Unnamed: 0,WEATHER_CODE,ROADCOND_CODE,LIGHTCOND_CODE,SPEEDING_CODE,ADDRTYPE_CODE,COLLISIONTYPE_CODE
0,0,0,0,0,0,0
1,1,1,1,0,0,0
2,0,0,2,0,0,0
3,1,1,2,0,0,0
4,0,2,2,1,1,1


Our label

In [35]:
y = df['SEVERITYCODE'].values
y[0:5]

array(['1', '1', '2', '2', '2'], dtype=object)

### Normalize Data

In [36]:
X = preprocessing.StandardScaler().fit(X).transform(X.astype(float))
X[0:5]

array([[-0.68227241, -0.56627799, -0.70470271, -0.23210105, -0.23210105,
        -0.23210105],
       [ 0.21869094,  0.53226101,  0.09010742, -0.23210105, -0.23210105,
        -0.23210105],
       [-0.68227241, -0.56627799,  0.88491755, -0.23210105, -0.23210105,
        -0.23210105],
       [ 0.21869094,  0.53226101,  0.88491755, -0.23210105, -0.23210105,
        -0.23210105],
       [-0.68227241,  1.6308    ,  0.88491755,  4.30846831,  4.30846831,
         4.30846831]])

### Train Test Split

In [37]:
from sklearn.model_selection import train_test_split
X_train, X_test, y_train, y_test = train_test_split( X, y, test_size=0.2, random_state=4)
print ('Train set:', X_train.shape,  y_train.shape)
print ('Test set:', X_test.shape,  y_test.shape)
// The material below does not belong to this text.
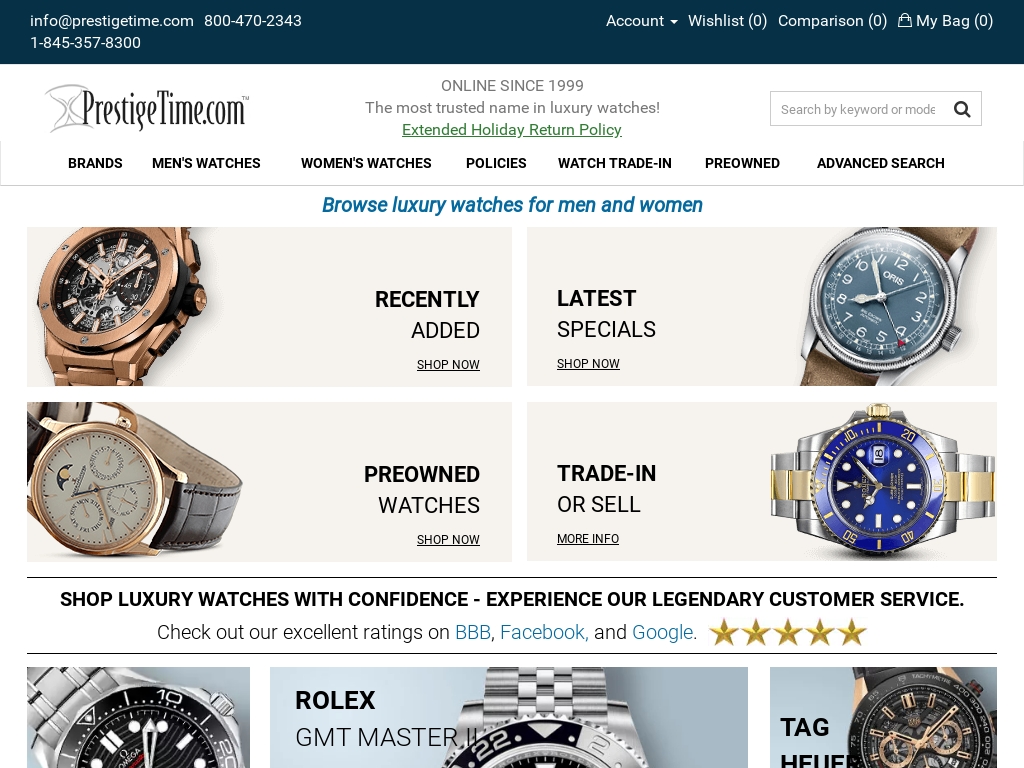Click the PrestigeTime.com logo
1024x768 pixels.
click(147, 108)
Train set: (154390, 6) (154390,)
Test set: (38598, 6) (38598,)


### Classification
K nearest neighbor (KNN)

In [38]:
from sklearn.neighbors import KNeighborsClassifier
from sklearn import metrics
from sklearn.model_selection import train_test_split

Training

In [39]:
k = 4
#Train Model and Predict  
neigh = KNeighborsClassifier(n_neighbors = k).fit(X_train,y_train)
neigh

KNeighborsClassifier(n_neighbors=4)

Predicting

In [40]:
yhat = neigh.predict(X_test)
yhat[0:5]

array(['1', '1', '1', '1', '1'], dtype=object)
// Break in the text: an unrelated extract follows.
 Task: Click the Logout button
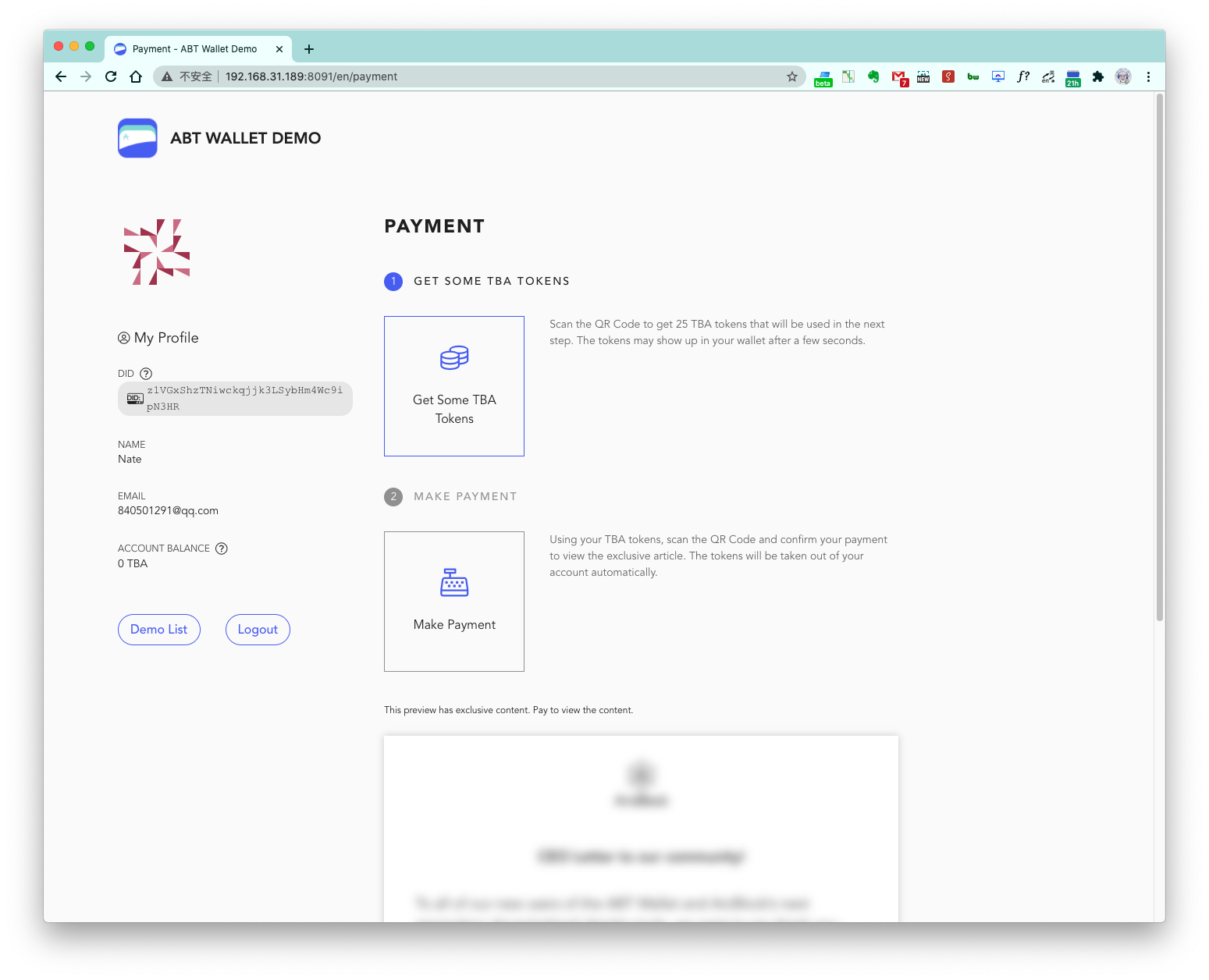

Accuracy classification score

In [41]:
print("Train set Accuracy: ", metrics.accuracy_score(y_train, neigh.predict(X_train)))
print("Test set Accuracy: ", metrics.accuracy_score(y_test, yhat))
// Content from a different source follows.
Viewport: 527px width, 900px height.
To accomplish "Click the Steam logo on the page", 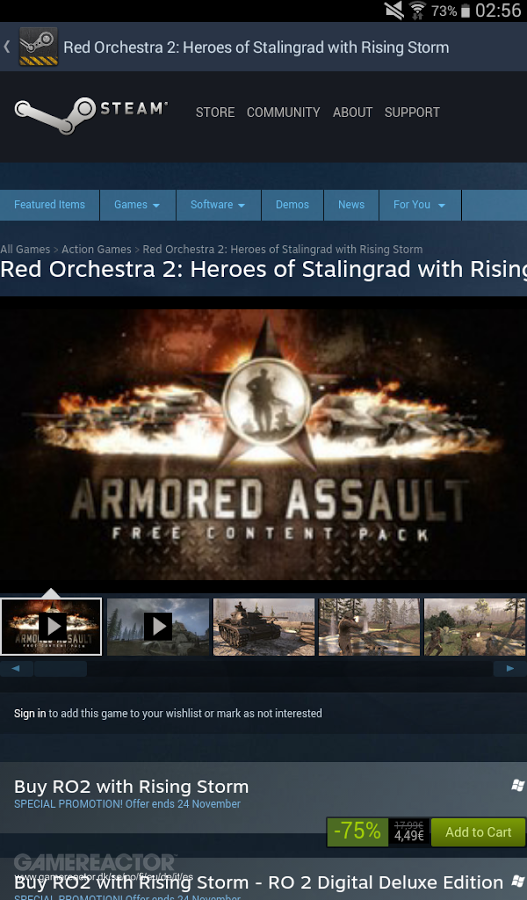I will click(91, 114).
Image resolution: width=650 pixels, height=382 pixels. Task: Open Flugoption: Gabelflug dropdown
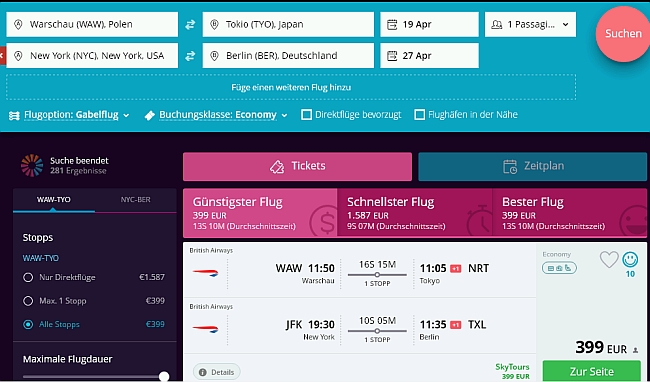69,115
Train set Accuracy:  0.6366409741563572
Test set Accuracy:  0.6327270843048862


### Discussion of results

The use of a machine learning model for predicting the severity of an automobile accident reached an accuracy around of  0.636 for the training set and 0.632 for the test set.

### Conclusion

From the analysis of the information obtained from the Seattle Department of Transportation Traffic Management Division we can conclude that the weather conditions, the state of conservation of roads, the lighting and the speed of traffic can have an aggravating impact in the case of automobile accidents.